How we created parallel universes for our (and your) CI/CD pipeline with Octopod
Posted on February 18, 2021 by Denis Redozubov
Hi everyone! I’m going to tell you how we came up with an idea of a technical solution to optimize the development and QA processes here in Typeable. It all started with a general feeling that we seem to be doing everything quite right, but it can be faster and more efficient when it comes to accepting new tasks, testing, or synchronizing less. All this led us to discussions and experiments which resulted in our open-source solution, which I will describe below and which is now available to you too.
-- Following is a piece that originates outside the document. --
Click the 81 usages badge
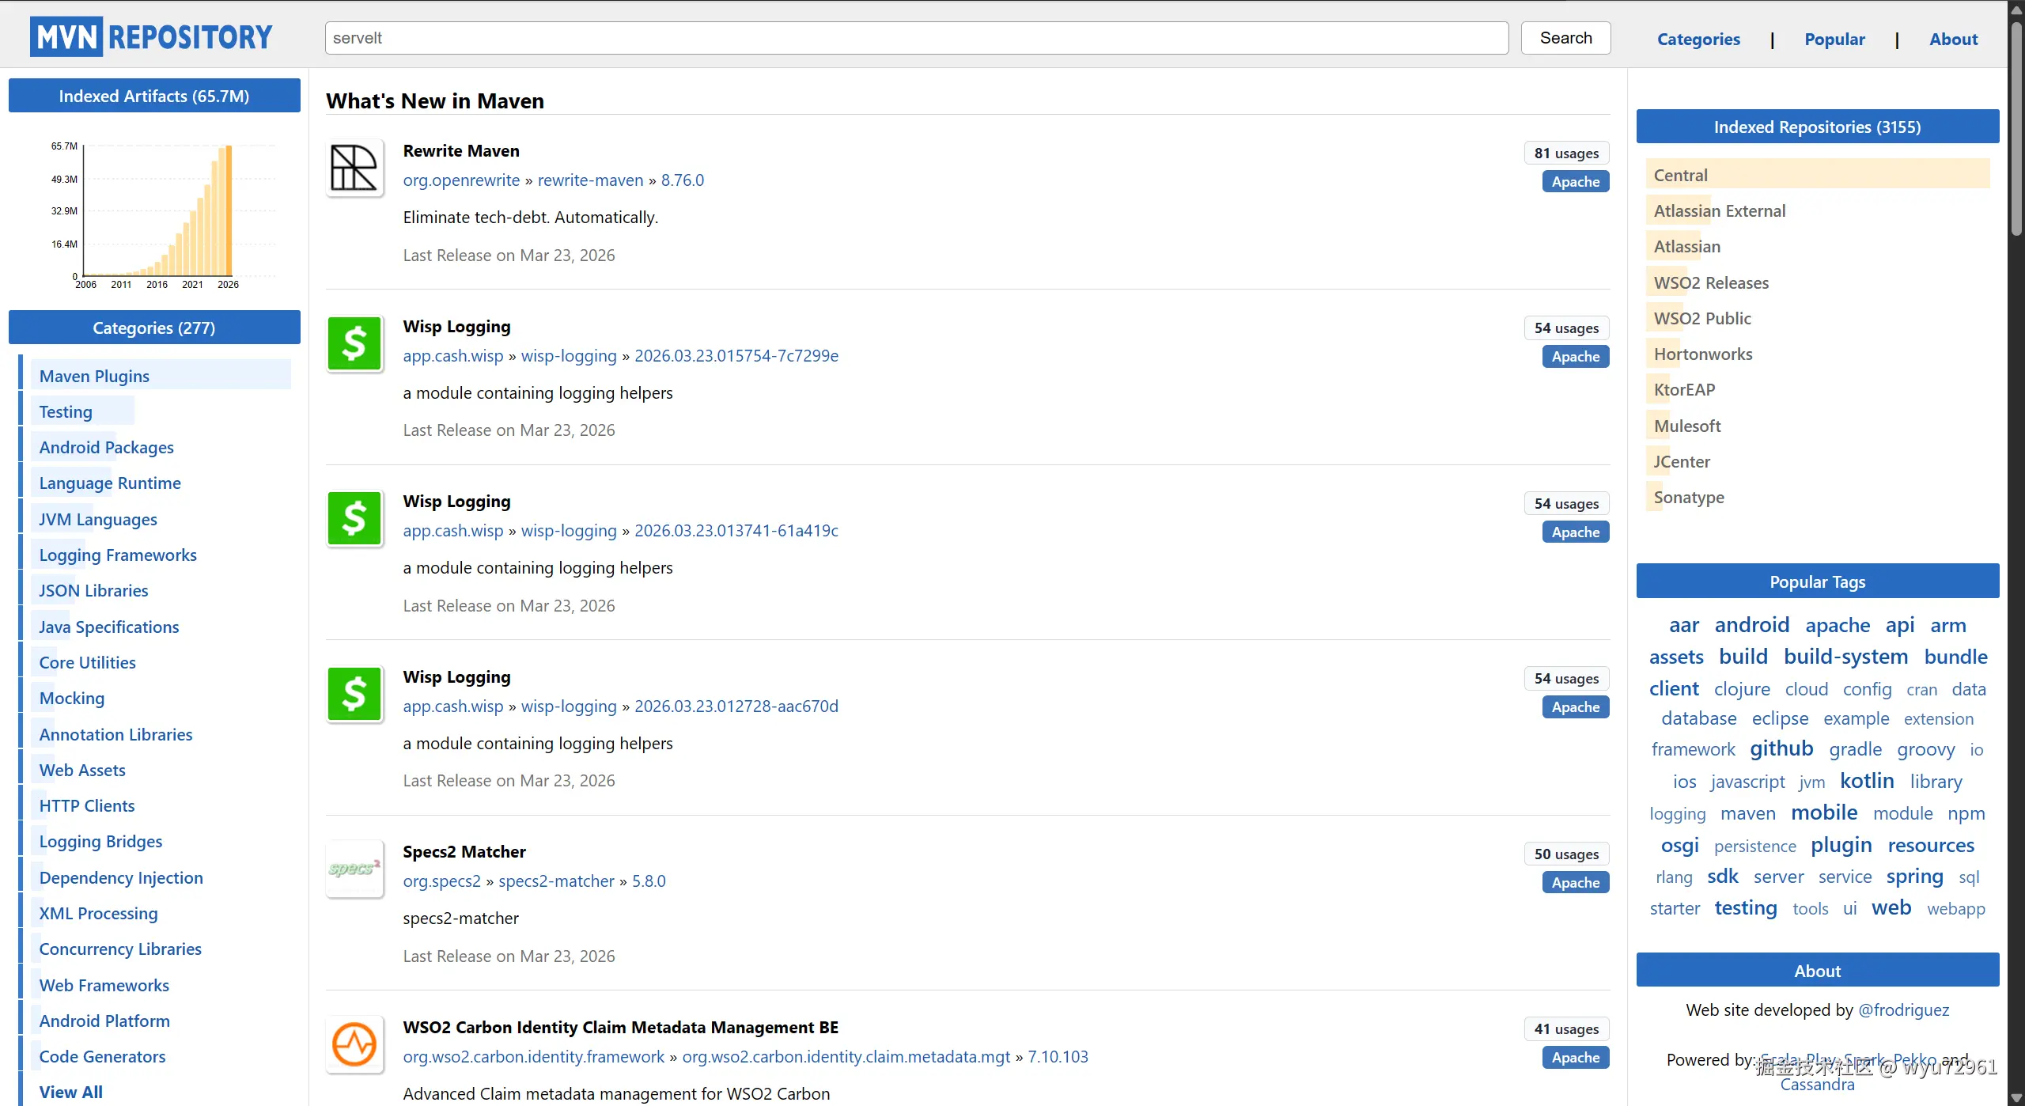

Let’s not rush forward, however, and start from the very beginning to understand thoroughly what I am talking about. Imagine a fairly standard situation: a project with a three-level architecture (database, backend, frontend). There is a development process and a quality control process that would probably consist of several deployment environments:
- Production: the main operating environment, which the users of the system interact with.
- Pre-Production: the environment for testing release candidates (versions that will be used in Production if they pass through all testing stages). This environment is as similar to the Production environment as possible, it integrates with all production services. The purpose of testing in Pre-Production is to gain as much confidence as possible that there will be no problems in production.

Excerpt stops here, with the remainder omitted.